| DOCUMENT SEGMENT |

We have been over and over this numerous times before, Jim.

Okay, but this might be the last time as some of us are becoming very exasperated at being asked to repeat things over and over again.

>>>>>'You might start with explaining how so many bad songmakers made so many good songs'.<<<<<<

As others have already pointed out here we are talking about hundreds of thousands of songs of widely varying quality. Not all of the songs produced were of bad quality, just the same as the commercial productions of today. The very small percentage that were appealing in some way to ordinary people went into oral tradition and survived, in towns and in rural areas. 'Bonny Bunch of Roses O' is an excellent song is it not?


>>>>>'why?'<<<<< To feed their families and keep the wolf from the door. It is very likely they came from a variety of backgrounds, some ex-seamen, some from rural areas, some born in the areas they lived in. Their literacy would have also varied greatly, some well read, some barely literate but with a knack of turning a verse.


>>>>>'outsiders'<<<<<< I write songs about our local heritage, whaling songs, fishing industry, local waterways. I have never worked in any of these industries. I was a teacher for 40 years, but I can turn a verse and put a good tune to them. Some of these people read newspapers, some read books, some sat in the pub and picked up their info there. Very few folksongs need any 'insider' knowledge to write them, particularly rural songs. The majority of rural songs are idealistic romantic pieces that have come from theatrical productions like the penny operas.

>>>>>>'desk in Seven Dials'<<<<<< Well, that may be the picture you conjure up, but mine is more likely a pub in 7 Dials.

| REQUIRED TASK 1 |
According to the forum reply about old songmakers, how many years did its writer work as a teacher?

| SUPPLIED DATA |
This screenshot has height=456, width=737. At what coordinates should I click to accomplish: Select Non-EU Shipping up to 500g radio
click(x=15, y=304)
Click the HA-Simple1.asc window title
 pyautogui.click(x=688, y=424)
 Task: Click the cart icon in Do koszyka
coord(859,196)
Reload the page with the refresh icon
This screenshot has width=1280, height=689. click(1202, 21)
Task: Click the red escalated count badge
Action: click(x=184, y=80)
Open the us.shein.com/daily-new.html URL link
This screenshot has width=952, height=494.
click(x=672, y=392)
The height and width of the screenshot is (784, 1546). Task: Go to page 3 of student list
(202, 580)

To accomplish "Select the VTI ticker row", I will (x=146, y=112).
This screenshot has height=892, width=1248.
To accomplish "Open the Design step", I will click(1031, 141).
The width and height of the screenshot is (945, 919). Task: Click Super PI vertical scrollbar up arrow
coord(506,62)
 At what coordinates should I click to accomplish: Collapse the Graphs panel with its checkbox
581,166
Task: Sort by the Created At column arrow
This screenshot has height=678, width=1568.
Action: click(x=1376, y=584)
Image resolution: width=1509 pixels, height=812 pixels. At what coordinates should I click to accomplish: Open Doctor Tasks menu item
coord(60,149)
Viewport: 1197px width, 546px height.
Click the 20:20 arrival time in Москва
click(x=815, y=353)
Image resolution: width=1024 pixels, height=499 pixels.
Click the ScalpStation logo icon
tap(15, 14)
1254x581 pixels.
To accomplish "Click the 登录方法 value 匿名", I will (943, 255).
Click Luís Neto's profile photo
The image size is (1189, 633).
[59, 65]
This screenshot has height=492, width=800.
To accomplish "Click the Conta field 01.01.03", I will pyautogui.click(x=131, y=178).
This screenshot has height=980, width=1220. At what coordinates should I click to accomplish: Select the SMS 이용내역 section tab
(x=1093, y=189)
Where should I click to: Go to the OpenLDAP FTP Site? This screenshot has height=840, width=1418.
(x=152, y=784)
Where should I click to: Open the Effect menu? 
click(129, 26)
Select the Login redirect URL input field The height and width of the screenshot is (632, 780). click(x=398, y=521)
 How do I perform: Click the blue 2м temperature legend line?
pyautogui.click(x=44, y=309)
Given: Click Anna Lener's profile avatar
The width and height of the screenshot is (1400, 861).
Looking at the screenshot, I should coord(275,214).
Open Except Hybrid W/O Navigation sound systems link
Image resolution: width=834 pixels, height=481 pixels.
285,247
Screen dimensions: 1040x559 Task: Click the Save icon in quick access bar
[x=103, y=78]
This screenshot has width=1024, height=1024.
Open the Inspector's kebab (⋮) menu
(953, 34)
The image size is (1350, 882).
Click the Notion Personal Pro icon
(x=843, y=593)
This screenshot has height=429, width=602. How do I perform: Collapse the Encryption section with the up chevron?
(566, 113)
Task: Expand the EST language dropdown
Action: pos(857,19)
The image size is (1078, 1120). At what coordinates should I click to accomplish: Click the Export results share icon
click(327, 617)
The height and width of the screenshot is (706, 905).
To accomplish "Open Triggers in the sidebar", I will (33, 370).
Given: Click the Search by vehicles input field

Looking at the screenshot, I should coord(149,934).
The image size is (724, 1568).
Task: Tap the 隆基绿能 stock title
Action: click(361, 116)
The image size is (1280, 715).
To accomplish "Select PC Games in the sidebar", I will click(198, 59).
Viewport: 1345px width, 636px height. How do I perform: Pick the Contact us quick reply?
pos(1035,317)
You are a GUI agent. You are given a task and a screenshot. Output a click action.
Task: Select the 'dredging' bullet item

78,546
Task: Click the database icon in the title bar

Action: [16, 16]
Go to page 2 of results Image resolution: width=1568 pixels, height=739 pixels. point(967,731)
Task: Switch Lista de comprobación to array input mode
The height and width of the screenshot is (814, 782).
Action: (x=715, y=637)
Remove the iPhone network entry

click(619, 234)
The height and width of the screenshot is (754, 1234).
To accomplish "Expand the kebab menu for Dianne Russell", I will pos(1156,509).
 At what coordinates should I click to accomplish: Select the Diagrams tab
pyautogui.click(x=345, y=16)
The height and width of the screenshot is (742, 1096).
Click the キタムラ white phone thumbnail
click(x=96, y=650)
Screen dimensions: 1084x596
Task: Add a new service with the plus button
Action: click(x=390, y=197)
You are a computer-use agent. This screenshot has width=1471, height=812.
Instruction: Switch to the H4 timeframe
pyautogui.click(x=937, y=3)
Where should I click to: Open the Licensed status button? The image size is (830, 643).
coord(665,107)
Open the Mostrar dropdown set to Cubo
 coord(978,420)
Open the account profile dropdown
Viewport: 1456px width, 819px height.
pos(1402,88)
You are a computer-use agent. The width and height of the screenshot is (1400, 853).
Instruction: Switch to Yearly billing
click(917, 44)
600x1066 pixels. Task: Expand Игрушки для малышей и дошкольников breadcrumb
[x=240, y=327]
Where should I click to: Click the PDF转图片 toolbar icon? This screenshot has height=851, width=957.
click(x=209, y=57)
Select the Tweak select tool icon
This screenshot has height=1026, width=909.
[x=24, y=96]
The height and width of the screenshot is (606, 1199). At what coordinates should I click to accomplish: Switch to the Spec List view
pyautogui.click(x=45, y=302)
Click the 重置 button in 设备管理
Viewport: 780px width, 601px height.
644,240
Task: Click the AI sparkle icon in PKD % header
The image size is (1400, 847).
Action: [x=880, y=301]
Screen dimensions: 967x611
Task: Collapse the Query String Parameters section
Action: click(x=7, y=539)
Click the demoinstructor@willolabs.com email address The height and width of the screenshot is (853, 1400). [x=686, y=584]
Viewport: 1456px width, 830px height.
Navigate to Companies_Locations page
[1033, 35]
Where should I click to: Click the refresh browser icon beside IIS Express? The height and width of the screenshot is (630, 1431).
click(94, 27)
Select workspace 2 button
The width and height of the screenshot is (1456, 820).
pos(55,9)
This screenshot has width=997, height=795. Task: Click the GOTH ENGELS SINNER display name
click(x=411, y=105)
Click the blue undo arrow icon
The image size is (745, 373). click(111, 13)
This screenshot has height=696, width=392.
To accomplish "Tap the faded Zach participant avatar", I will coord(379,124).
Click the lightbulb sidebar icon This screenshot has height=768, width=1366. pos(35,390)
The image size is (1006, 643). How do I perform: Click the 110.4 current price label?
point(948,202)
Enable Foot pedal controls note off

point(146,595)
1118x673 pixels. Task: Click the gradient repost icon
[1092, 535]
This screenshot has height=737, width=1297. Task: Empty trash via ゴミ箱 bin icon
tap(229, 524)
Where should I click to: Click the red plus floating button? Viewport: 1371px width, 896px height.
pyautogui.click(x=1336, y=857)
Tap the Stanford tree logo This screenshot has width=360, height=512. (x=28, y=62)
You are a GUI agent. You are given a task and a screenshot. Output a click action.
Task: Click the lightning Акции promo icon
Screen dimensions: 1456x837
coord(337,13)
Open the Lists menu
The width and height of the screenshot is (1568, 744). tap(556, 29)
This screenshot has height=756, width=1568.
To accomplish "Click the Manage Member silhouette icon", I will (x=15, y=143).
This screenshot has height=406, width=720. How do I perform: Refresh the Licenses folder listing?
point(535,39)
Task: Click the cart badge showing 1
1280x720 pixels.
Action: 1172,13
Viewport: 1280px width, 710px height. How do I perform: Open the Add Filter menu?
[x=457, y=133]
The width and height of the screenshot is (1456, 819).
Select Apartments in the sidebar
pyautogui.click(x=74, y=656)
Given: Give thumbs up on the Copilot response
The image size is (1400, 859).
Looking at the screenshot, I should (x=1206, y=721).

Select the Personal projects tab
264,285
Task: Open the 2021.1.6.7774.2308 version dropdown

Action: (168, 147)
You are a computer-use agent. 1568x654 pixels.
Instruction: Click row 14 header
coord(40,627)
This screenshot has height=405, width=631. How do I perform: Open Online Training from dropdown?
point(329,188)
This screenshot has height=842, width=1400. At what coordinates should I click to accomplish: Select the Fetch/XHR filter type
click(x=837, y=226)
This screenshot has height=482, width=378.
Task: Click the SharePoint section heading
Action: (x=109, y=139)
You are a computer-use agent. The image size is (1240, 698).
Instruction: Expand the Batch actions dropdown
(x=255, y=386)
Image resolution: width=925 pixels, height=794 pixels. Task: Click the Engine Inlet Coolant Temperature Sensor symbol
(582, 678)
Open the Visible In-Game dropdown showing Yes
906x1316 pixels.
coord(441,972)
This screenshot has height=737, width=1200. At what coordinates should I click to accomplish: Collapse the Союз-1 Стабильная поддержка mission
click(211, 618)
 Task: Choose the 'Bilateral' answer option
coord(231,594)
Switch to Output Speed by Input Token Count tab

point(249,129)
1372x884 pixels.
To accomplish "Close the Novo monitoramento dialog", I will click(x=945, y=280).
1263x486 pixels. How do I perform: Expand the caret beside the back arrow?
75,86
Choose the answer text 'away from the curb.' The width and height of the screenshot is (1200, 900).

| REQUIRED TASK 2 |
Write out the records word for word, starting at their first line and stopping after the line that contains "will (x=146, y=112).".

| EXERCISE RESULT 1 |
40 years.

| EXERCISE RESULT 2 |
This screenshot has height=456, width=737. At what coordinates should I click to accomplish: Select Non-EU Shipping up to 500g radio
click(x=15, y=304)
Click the HA-Simple1.asc window title
 pyautogui.click(x=688, y=424)
 Task: Click the cart icon in Do koszyka
coord(859,196)
Reload the page with the refresh icon
This screenshot has width=1280, height=689. click(1202, 21)
Task: Click the red escalated count badge
Action: click(x=184, y=80)
Open the us.shein.com/daily-new.html URL link
This screenshot has width=952, height=494.
click(x=672, y=392)
The height and width of the screenshot is (784, 1546). Task: Go to page 3 of student list
(202, 580)

To accomplish "Select the VTI ticker row", I will (x=146, y=112).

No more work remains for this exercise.